**What you should do**.
Reproduce the data below word for word, omitting the pictures.

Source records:
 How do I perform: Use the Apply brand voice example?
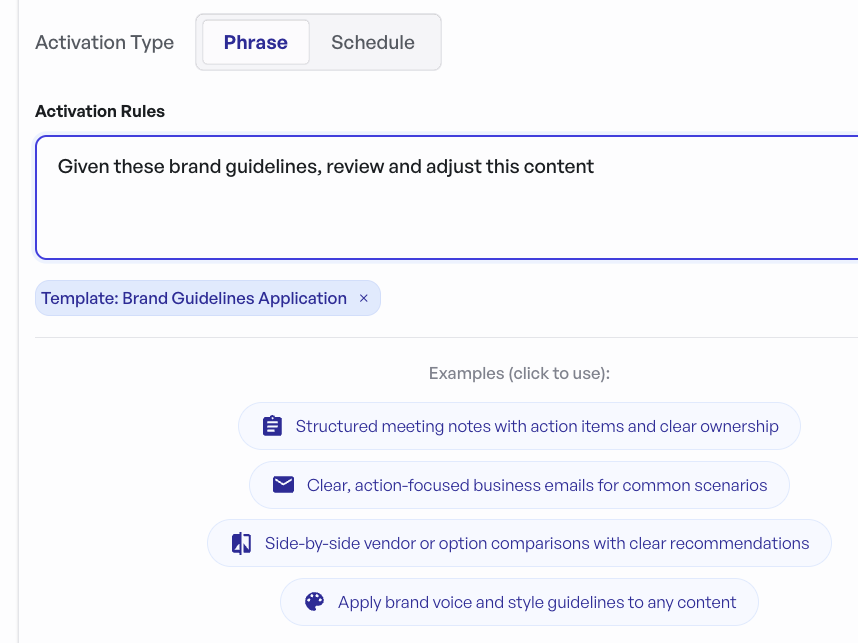pos(536,602)
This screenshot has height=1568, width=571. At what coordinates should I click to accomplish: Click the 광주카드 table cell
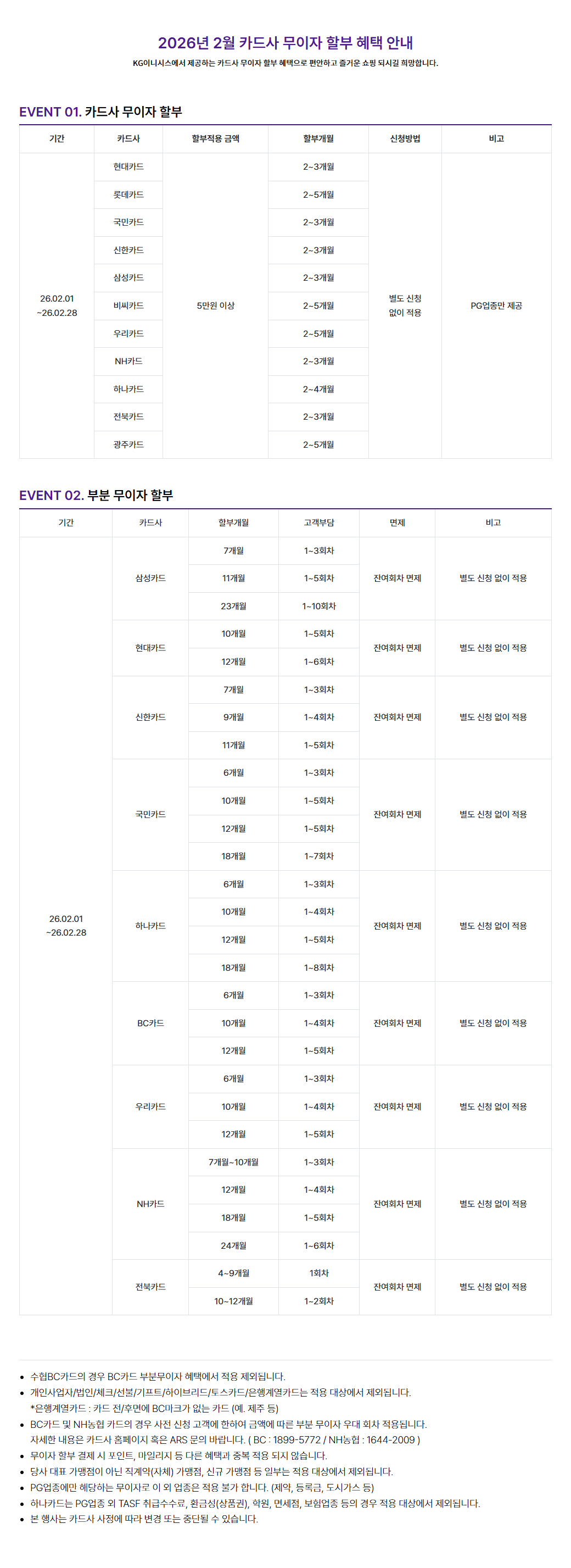128,445
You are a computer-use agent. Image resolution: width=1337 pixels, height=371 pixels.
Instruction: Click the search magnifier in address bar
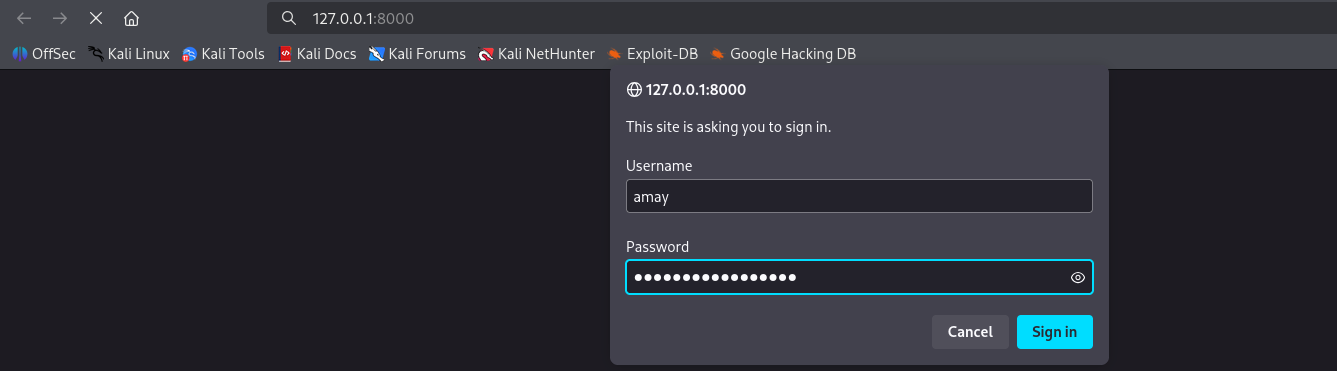(x=289, y=18)
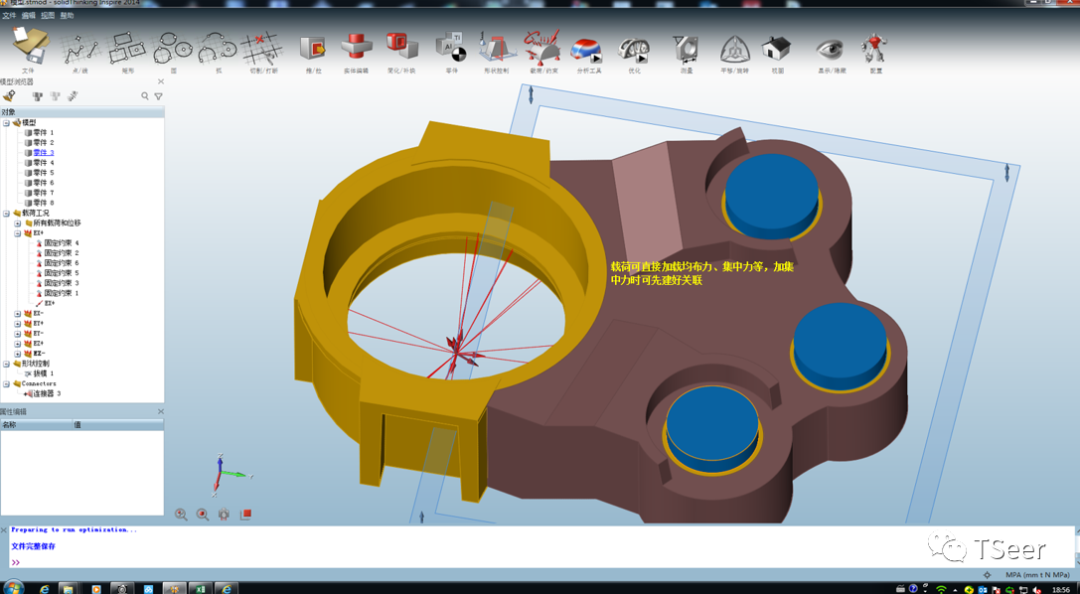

**Answer below**.
 How do I perform: Use the Apply brand voice example?
pos(536,602)
This screenshot has height=1568, width=571. At what coordinates should I click to accomplish: Click the 광주카드 table cell
128,445
You are a computer-use agent. Image resolution: width=1337 pixels, height=371 pixels.
Instruction: Click the search magnifier in address bar
(x=289, y=18)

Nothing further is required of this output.